I measured the tip incorrectly on this stick. Easy to fix. You only have so much room to work with though! Make sure that you have enough stick left to meet your length requirements.

Cut to length

Square the ends before cutting

You can do this many ways, but I use a miter gauge on the bandsaw. I square up the sticks at the tip end and line up the butt end with a 17.5” mark.

Cut them

Cut. Easy.

Finishing

Vacuum setup for sanding

Now you need to chuck the sticks up from both ends and sand, sand, sand. Watch your diameter though!

I just have a small clamp on my work bench and a shop-vac tied to it. It helps a lot.

I also use a 3m 7503 respirator with 2297 Filters. THIS IS IMPORTANT! Please wear a respirator.

A look at the end

Sanding with the grain

After all the sanding on the lathe is done, you need to sand manually with the grain. I strongly suggest no higher than #220. I’m using #220 here.

It took me about 4 minutes per stick. That’s a lot of time to sand, so keep that in mind. This is important and greatly affects the feel of your sticks.

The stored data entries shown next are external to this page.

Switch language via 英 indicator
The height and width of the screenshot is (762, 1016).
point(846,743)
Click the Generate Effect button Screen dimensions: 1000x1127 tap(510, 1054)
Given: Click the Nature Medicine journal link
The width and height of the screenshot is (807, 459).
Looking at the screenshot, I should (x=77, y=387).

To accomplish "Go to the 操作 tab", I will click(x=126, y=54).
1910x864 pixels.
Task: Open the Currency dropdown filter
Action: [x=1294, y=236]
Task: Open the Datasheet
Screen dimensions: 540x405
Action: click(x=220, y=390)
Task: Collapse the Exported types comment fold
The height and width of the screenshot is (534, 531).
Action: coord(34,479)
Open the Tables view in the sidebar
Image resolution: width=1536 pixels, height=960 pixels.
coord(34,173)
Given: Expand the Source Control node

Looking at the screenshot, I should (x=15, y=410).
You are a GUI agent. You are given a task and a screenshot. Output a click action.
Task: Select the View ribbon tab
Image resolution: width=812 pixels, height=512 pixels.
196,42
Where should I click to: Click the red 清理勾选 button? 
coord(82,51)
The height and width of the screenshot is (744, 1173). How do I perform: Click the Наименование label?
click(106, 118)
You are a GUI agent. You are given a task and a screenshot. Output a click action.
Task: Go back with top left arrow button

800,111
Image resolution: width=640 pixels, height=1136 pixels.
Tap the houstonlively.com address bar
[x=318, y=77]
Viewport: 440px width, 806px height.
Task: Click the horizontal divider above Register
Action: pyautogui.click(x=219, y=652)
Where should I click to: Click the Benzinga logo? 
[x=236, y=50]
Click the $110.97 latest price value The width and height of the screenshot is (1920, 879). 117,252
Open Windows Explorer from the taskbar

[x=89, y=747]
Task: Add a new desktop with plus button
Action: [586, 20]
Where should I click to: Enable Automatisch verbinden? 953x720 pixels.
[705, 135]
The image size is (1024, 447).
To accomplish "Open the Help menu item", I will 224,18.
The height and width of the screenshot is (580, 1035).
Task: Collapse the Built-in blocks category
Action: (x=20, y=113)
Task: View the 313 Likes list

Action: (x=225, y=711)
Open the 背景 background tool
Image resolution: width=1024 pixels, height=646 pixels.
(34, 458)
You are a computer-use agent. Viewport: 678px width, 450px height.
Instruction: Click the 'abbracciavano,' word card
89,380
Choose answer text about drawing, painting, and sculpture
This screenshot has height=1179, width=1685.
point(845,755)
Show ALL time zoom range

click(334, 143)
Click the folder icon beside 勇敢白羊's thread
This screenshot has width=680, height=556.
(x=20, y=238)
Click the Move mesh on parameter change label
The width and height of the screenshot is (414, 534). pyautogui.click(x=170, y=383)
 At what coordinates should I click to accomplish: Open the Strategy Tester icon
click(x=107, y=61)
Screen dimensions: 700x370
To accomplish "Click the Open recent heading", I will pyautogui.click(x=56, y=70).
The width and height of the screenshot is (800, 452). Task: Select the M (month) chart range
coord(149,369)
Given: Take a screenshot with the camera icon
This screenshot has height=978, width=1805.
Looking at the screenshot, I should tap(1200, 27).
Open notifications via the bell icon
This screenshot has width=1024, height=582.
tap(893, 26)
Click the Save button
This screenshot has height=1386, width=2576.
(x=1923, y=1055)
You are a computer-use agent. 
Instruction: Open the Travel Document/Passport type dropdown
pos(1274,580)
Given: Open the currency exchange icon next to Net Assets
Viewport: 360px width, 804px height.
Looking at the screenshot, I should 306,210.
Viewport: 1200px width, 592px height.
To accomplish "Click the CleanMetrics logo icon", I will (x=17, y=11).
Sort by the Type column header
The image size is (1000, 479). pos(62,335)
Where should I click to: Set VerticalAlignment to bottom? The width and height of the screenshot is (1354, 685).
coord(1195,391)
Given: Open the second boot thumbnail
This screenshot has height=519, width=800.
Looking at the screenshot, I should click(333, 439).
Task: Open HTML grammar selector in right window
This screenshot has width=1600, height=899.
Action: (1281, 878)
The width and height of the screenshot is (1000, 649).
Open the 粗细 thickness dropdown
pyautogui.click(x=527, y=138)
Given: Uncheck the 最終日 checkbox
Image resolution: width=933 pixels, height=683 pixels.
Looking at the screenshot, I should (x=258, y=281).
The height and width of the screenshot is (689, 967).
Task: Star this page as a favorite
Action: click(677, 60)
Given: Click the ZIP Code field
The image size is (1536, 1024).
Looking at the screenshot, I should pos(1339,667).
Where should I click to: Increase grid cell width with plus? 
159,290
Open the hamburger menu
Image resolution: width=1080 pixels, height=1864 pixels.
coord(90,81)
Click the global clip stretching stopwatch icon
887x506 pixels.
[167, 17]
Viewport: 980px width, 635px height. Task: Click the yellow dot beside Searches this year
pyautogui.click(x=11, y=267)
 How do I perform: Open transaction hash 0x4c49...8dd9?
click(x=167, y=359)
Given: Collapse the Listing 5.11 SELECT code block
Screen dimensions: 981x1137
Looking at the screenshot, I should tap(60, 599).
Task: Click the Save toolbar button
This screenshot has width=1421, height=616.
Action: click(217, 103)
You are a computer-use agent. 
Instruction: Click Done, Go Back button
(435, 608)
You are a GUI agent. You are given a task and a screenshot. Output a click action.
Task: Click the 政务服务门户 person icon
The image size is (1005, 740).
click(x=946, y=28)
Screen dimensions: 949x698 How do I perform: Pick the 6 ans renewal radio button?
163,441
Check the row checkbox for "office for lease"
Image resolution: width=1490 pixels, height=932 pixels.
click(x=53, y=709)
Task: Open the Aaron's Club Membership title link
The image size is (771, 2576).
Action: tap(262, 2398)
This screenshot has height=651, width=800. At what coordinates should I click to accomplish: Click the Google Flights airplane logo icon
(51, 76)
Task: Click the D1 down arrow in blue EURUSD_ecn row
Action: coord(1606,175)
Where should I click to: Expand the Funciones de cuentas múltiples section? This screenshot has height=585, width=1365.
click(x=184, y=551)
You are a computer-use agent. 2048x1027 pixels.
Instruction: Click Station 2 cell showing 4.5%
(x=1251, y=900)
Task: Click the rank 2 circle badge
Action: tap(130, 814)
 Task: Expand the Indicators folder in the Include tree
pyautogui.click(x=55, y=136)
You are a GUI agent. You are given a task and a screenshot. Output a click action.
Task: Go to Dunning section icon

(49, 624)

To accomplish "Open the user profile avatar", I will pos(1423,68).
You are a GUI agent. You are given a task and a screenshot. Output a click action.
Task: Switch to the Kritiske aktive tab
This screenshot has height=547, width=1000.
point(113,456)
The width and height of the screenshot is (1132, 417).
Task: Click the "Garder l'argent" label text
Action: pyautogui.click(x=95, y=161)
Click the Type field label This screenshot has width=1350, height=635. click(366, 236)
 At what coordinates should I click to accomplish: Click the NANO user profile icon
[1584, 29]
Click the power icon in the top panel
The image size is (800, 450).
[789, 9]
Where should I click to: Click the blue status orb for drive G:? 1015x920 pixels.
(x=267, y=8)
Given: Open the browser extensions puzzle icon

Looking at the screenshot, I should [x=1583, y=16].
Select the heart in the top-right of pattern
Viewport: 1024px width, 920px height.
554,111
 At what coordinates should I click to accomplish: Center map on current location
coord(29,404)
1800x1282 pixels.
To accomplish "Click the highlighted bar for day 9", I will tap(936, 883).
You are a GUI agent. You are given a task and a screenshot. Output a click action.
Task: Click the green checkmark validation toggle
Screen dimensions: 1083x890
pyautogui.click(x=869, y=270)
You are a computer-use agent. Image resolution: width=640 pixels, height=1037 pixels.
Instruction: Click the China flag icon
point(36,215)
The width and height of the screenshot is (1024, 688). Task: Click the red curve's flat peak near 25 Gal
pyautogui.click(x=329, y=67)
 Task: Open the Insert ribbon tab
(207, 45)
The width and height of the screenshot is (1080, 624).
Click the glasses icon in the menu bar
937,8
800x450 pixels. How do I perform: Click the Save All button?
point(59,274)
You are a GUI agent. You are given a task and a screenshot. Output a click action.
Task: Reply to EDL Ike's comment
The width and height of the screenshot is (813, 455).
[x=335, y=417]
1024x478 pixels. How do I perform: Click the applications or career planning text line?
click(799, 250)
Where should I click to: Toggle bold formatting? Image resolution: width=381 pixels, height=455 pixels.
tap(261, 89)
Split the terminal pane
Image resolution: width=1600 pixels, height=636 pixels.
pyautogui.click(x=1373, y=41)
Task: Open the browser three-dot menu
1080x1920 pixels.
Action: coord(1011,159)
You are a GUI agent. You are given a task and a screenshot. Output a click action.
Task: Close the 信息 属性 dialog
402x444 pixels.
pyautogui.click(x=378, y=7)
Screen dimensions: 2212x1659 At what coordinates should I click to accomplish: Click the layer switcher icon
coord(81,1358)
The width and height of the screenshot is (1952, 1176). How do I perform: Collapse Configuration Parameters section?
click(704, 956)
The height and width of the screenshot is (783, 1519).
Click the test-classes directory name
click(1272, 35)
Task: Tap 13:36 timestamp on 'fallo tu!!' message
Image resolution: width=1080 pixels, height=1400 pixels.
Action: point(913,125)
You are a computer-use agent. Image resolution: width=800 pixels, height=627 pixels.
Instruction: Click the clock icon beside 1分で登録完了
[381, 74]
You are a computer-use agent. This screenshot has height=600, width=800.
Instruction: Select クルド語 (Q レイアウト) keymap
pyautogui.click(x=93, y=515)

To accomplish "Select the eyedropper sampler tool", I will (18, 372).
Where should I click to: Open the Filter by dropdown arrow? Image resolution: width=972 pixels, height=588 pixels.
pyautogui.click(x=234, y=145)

Pasteurized Processed Cheese Spread

LIQUID GOLD

Damn straight boys. Represent.

Done

All done!

That’s it. Took me on average about 15 minutes per stick. My final length is 17.5” and the diameter is .490”.

I’m a tall guy and this means my legs necessitate that I sit further from the drumset. Even though my arms are longer as well, I find that the extra 1.5” makes a huge difference in how comfortable I am at the kit.